Spicy eggplant caviar
20 servings
120 minutes
Either you love eggplant caviar or you hate it, for some it's a delicacy, for others it's torture, but for everyone it's something from childhood.


1
Eggplants for caviar should be soft inside and seedless. In July, they are all young and seedless. Mature eggplants would have pronounced seeds, and all would end up in the caviar.

2
Chop the young tomatoes randomly; they don't need to be peeled as their skin is thin and won't be noticeable in the caviar. If the tomatoes have thick skin, it's better to remove it. Also chop the onion randomly and grate the carrot on a coarse grater. Clean the pepper from seeds and chop it randomly.
- Tomatoes: 1 kg
- Onion: 1 kg
- Carrot: 1 kg
- Sweet pepper: 800 g

3
Peel the eggplants to avoid bitterness. Cut them into 1 cm cubes. Eggplants darken quickly, but it's not a problem.
- Eggplants: 2 kg

4
All ingredients should be prepared separately. It's clear when each is ready. Start with the onion. Pour vegetable oil into the pan, add the onion, and cook it until golden-transparent. First, fry it on high heat for about five minutes while stirring, then simmer on low heat for about five to ten minutes with a lid on. Transfer the onion to a pot.
- Onion: 1 kg

5
Pour oil into the pan and add the carrot. The carrot should also become slightly transparent. Cook it like the onion - first on high heat, then covered on low heat. Transfer the carrot to the onion, trying to leave the oil in the pan: excess fat is unnecessary in caviar. Mix the carrot and onion immediately in the pot.
- Carrot: 1 kg

6
Sauté the pepper just like the carrot and onion. Once ready, add to the pot and mix everything.
- Sweet pepper: 800 g

7
The pepper absorbs most of the oil, so you need to add a little more and prepare the tomatoes. It's the same as with the previous vegetables. In the final stage of cooking the tomatoes, add a couple of cloves of garlic, sauté them together for 2 minutes, then add the cooked tomatoes to the pot with the other vegetables and move on to the eggplants.
- Tomatoes: 1 kg
- Salt: to taste
- Ground black pepper: pinch
- Black peppercorns: pinch
- Bay leaf: 2 pieces
- Imeretian saffron: pinch

8
Turn the heat to maximum under the pan, heat the oil, add the eggplants and salt them - a good pinch is needed.
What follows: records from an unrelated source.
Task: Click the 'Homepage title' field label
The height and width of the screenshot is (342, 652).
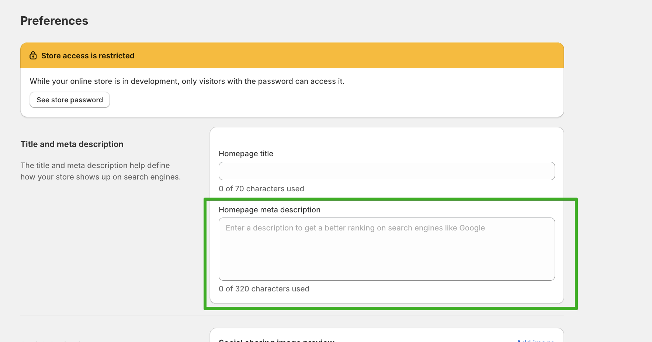Action: tap(246, 154)
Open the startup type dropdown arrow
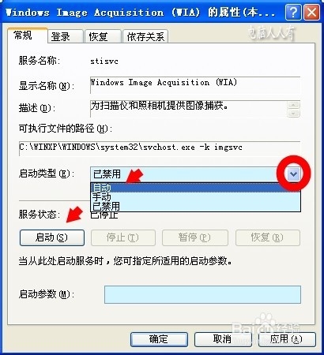Image resolution: width=324 pixels, height=355 pixels. point(293,174)
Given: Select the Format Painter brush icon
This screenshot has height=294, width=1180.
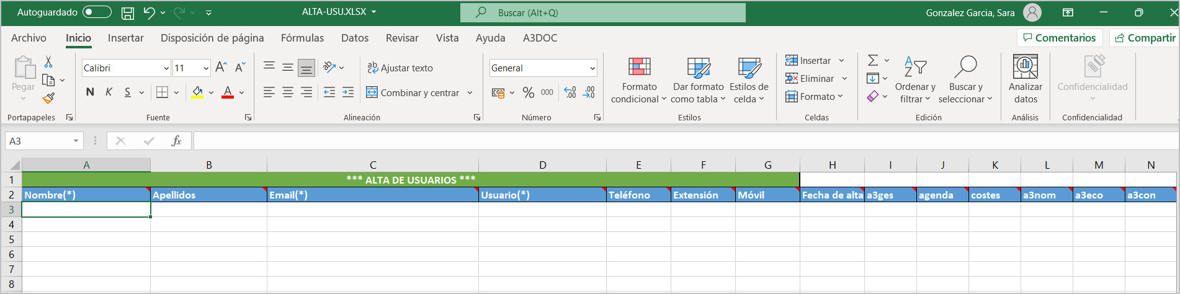Looking at the screenshot, I should pos(48,98).

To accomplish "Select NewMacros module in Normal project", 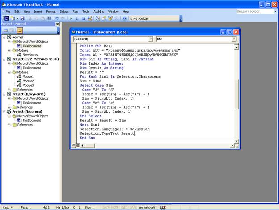I will click(x=29, y=55).
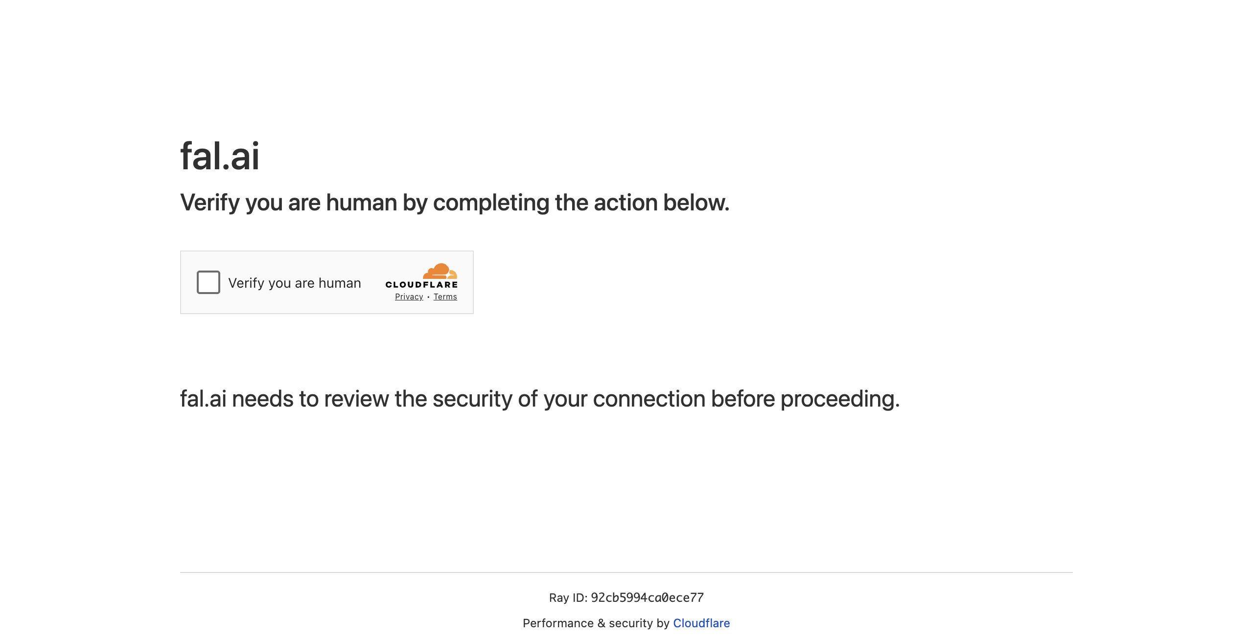Click the orange Cloudflare cloud logo
This screenshot has height=638, width=1253.
(x=440, y=271)
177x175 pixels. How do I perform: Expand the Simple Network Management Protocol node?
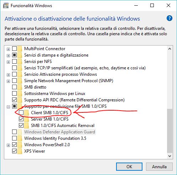tap(8, 81)
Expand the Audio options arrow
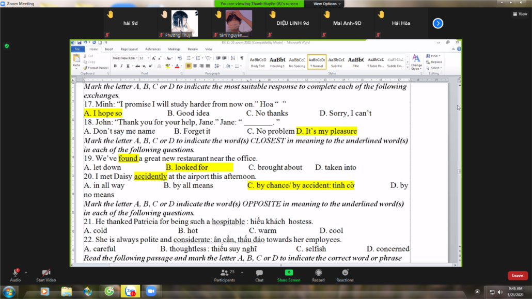Viewport: 532px width, 299px height. tap(26, 272)
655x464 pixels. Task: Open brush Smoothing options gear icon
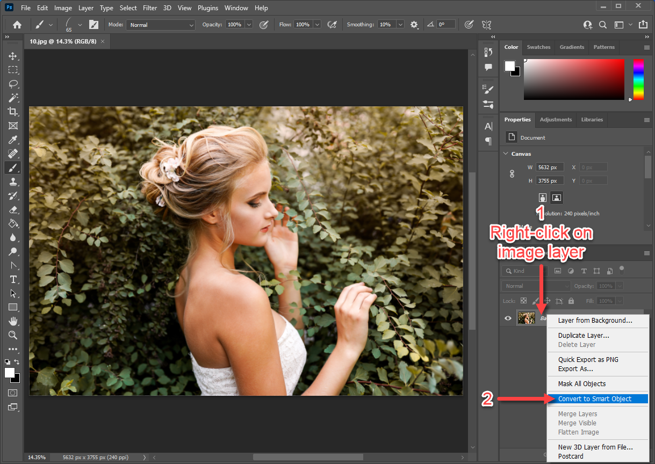pos(414,24)
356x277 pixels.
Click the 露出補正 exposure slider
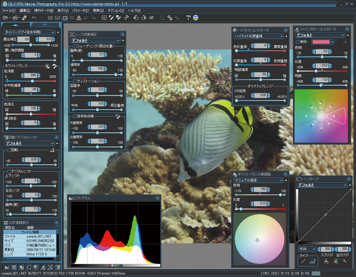(x=31, y=44)
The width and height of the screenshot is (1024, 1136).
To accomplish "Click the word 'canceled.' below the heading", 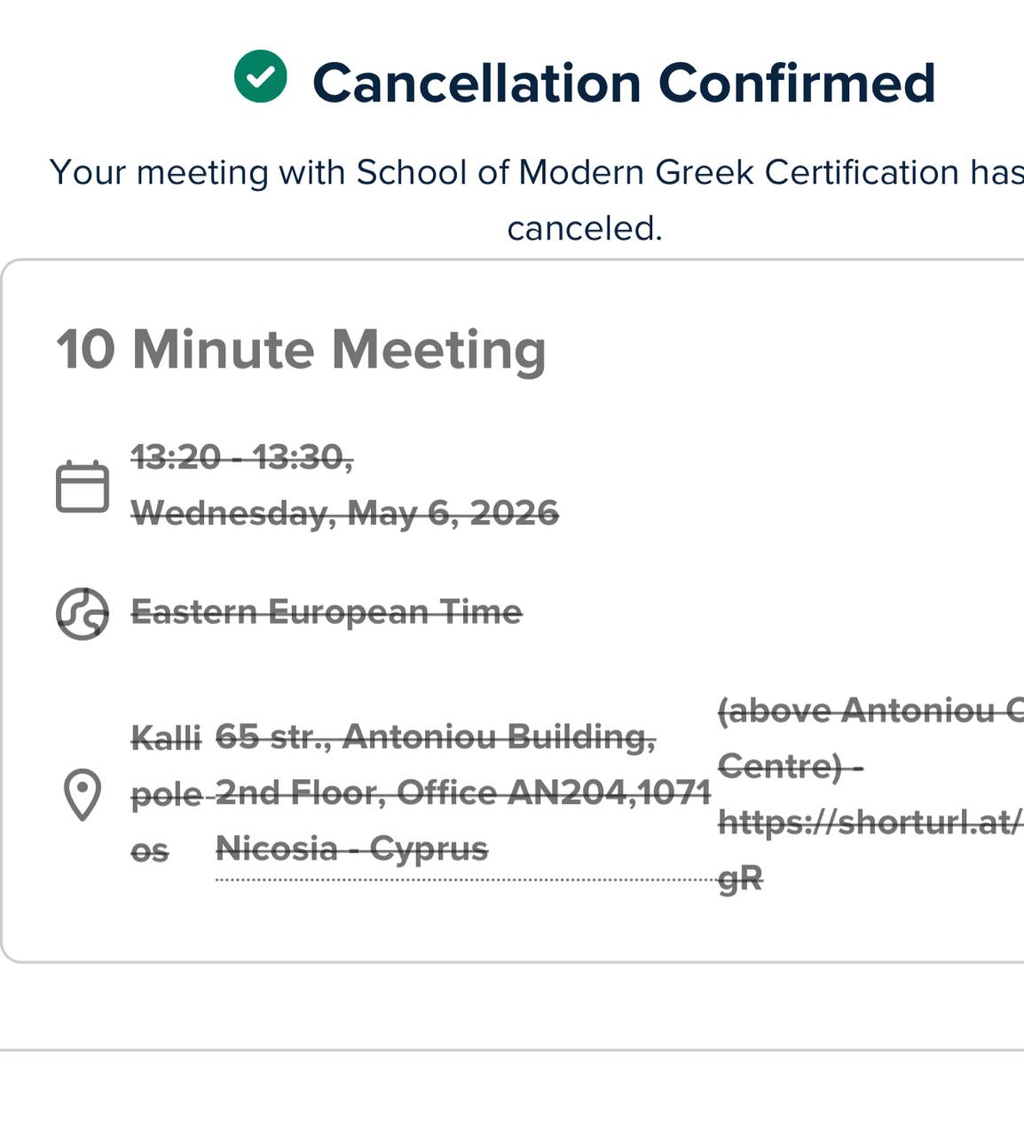I will pyautogui.click(x=585, y=228).
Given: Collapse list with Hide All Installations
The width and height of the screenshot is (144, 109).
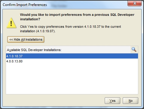Looking at the screenshot, I should coord(26,39).
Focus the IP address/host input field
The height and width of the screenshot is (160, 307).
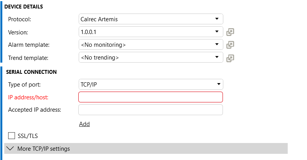coord(150,97)
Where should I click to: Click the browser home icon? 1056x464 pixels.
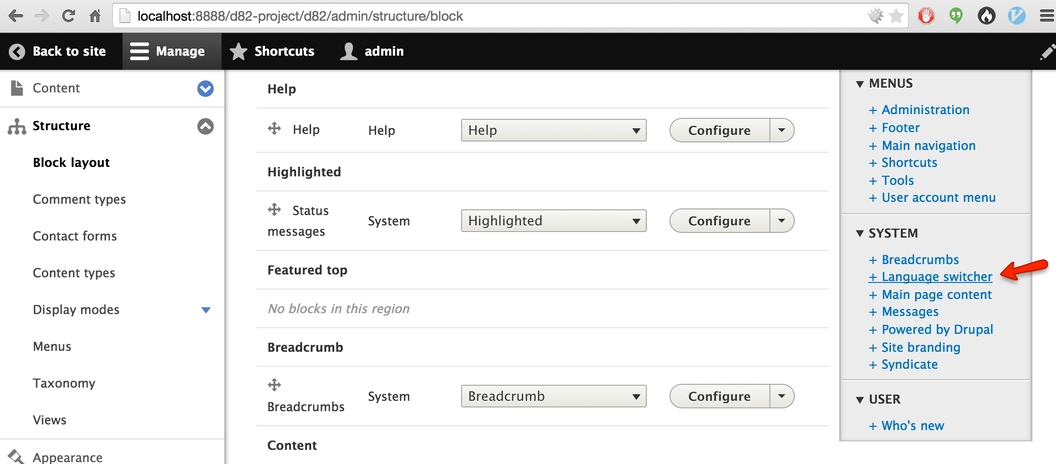95,16
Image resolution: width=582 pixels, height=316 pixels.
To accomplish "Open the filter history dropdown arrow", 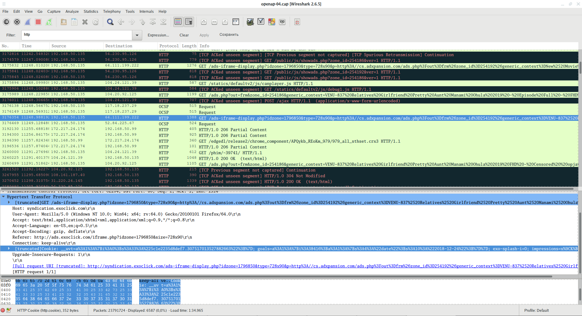I will click(137, 35).
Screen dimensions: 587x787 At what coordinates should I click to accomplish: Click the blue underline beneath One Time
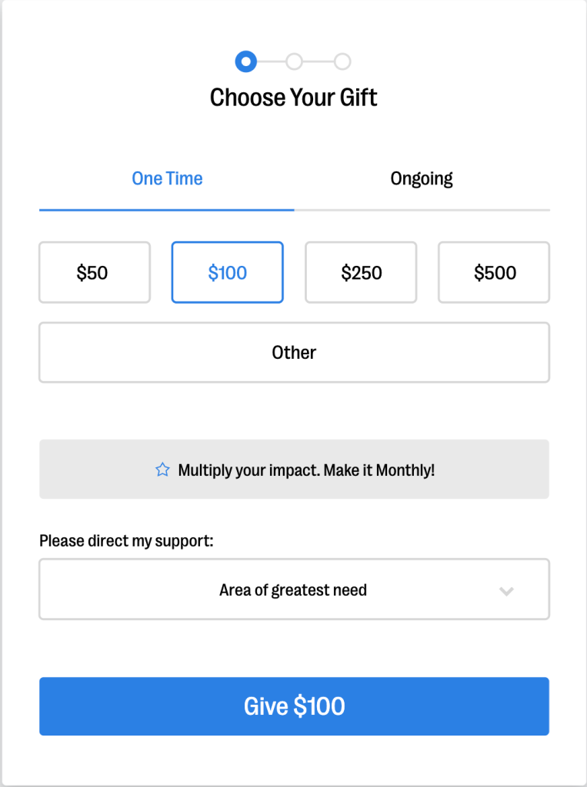coord(167,209)
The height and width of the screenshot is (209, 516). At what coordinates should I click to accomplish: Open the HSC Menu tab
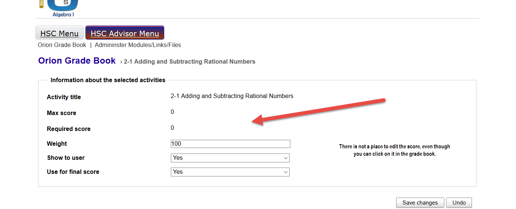click(x=60, y=33)
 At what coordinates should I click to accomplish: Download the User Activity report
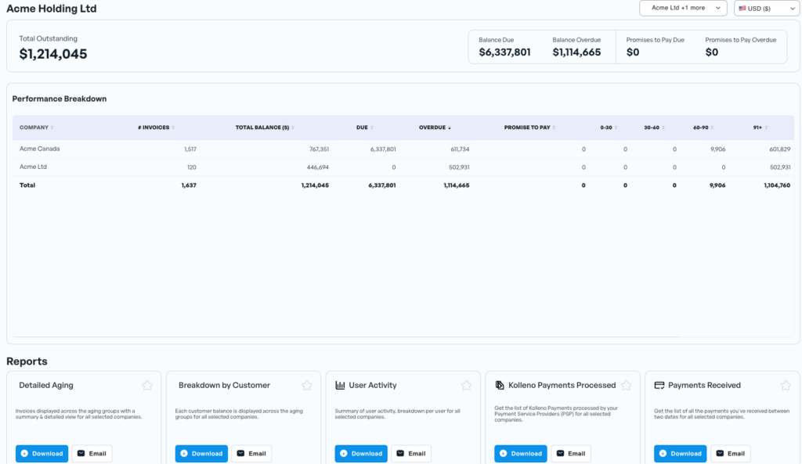363,453
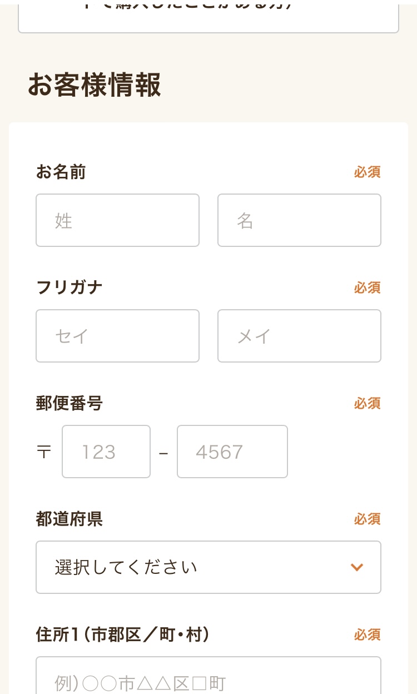This screenshot has height=694, width=417.
Task: Click the 必須 badge beside お名前
Action: click(x=367, y=172)
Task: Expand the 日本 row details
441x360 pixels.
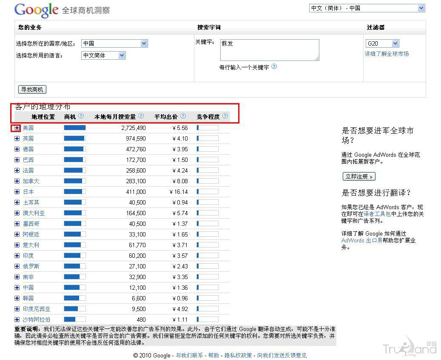Action: click(x=17, y=192)
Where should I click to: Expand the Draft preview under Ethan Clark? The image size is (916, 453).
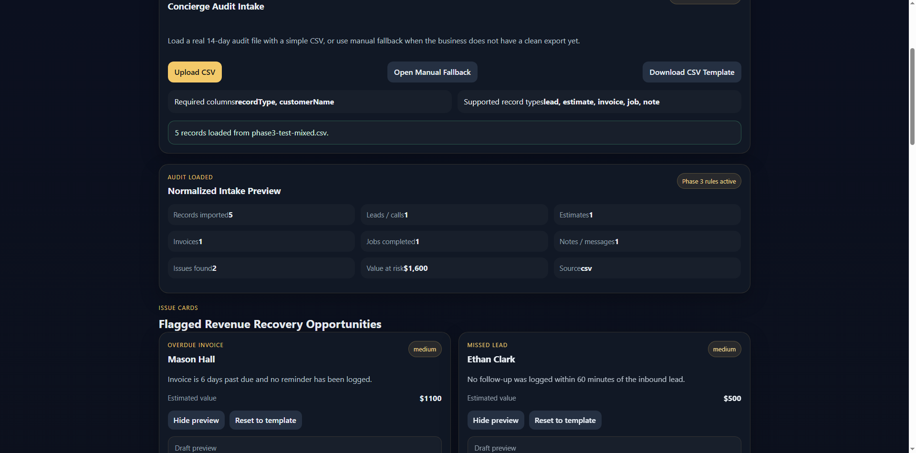pyautogui.click(x=604, y=447)
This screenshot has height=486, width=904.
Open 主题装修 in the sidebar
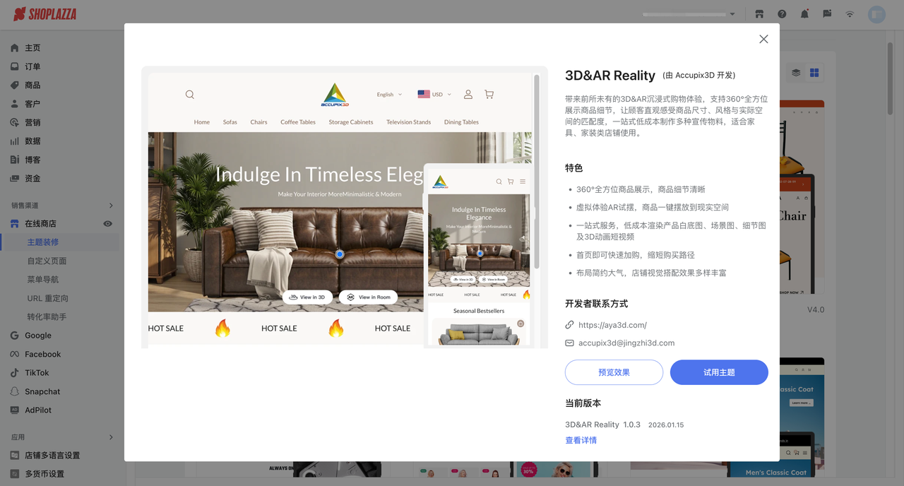43,242
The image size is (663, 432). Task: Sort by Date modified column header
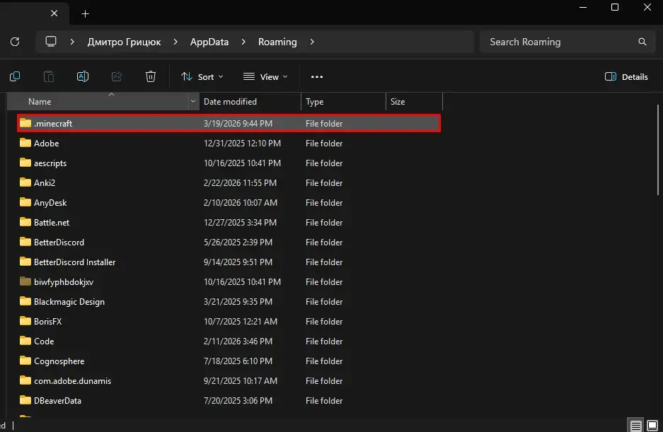click(x=230, y=102)
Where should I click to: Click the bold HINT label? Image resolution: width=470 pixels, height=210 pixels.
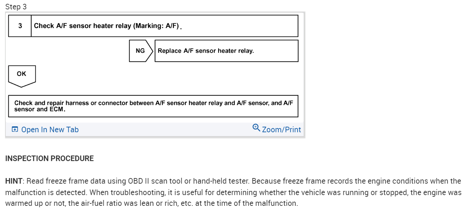[14, 181]
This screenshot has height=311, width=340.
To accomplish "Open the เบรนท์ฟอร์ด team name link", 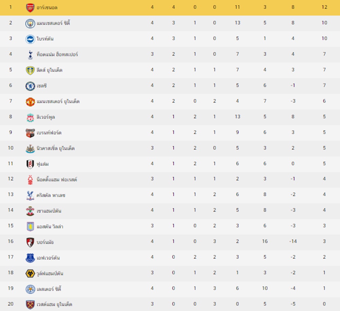I will [x=49, y=133].
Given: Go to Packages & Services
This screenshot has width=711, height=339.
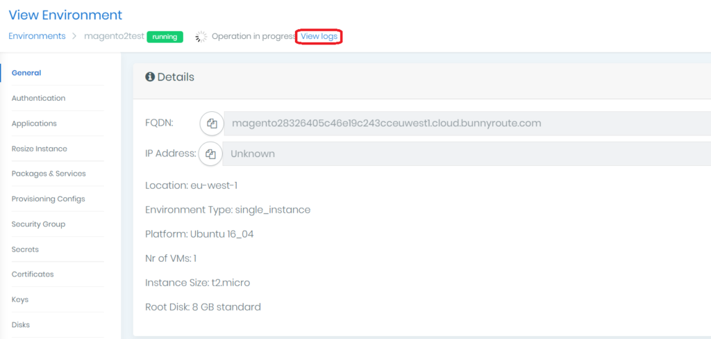Looking at the screenshot, I should click(49, 174).
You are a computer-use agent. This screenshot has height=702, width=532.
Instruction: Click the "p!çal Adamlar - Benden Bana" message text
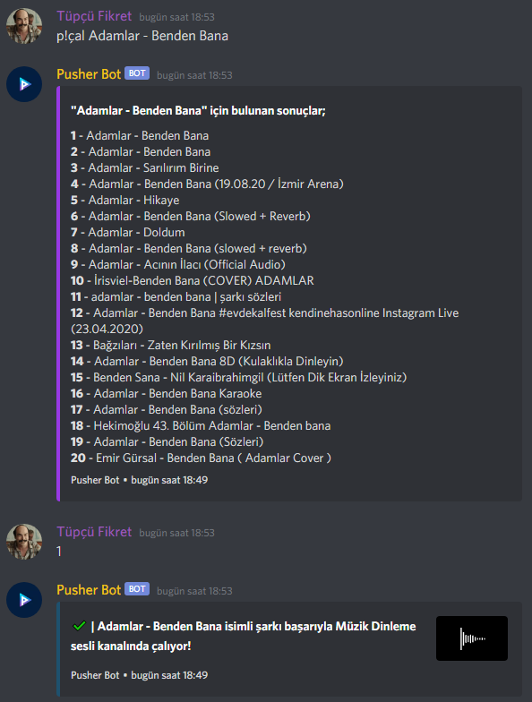point(142,36)
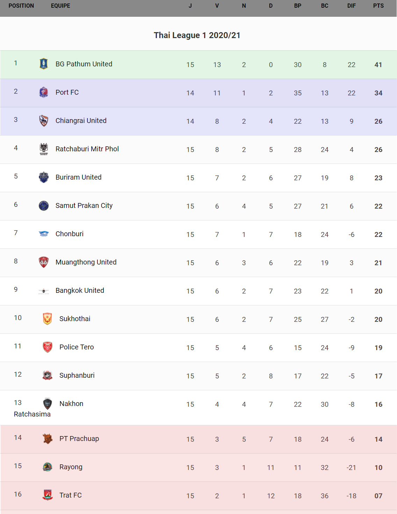Image resolution: width=397 pixels, height=514 pixels.
Task: Click the Sukhothai club badge
Action: pyautogui.click(x=48, y=319)
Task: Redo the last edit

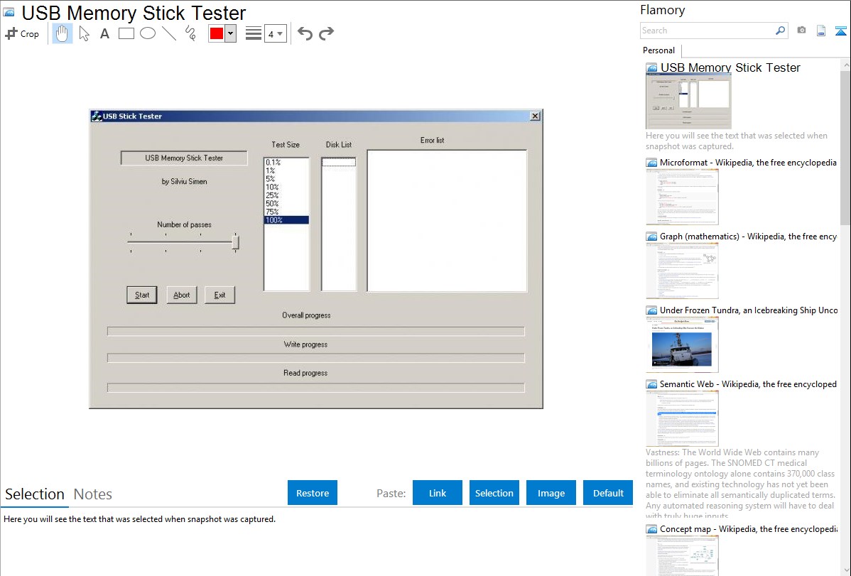Action: pyautogui.click(x=326, y=33)
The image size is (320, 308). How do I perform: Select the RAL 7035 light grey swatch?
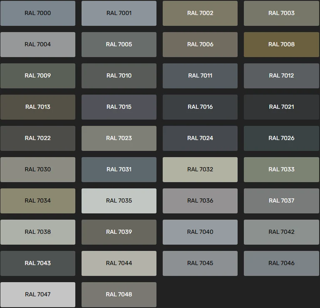(119, 201)
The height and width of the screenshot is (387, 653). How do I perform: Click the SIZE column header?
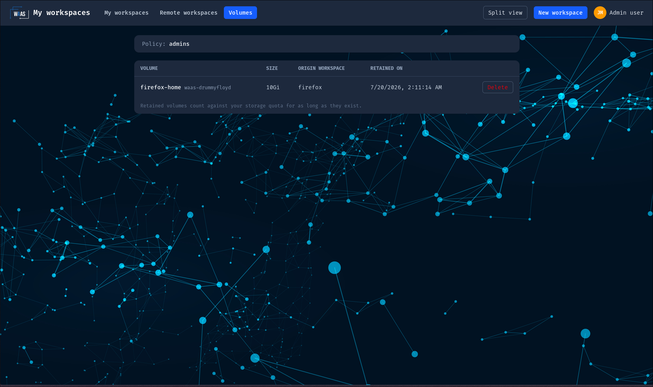pos(272,68)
When the eggplants sizzle, reduce the heat and simmer covered.
- Eggplants: 2 kg
- Salt: to taste

9
Add one third of the eggplants to the pot and puree until the caviar has a thick-grainy texture.
- Eggplants: 2 kg

10
Chop the greens and add them to the remaining eggplants, simmer for a couple of minutes to let the greens release their flavor and aroma while keeping their color and texture.
- Basil: 2 sprigs
- Parsley: 50 g

11
Transfer everything from the frying pan to the pot and mix with a spatula. Add salt to taste (1-2 tablespoons), a pinch of ground pepper, a pinch of peppercorns, bay leaf, and a pinch of saffron.
- Salt: to taste
- Ground black pepper: pinch
- Black peppercorns: pinch
- Bay leaf: 2 pieces
- Imeretian saffron: pinch

12
Transfer the caviar to sterilized jars and seal with screw caps. The caviar can be eaten right now; it doesn't need aging. But it will also last until winter in such jars.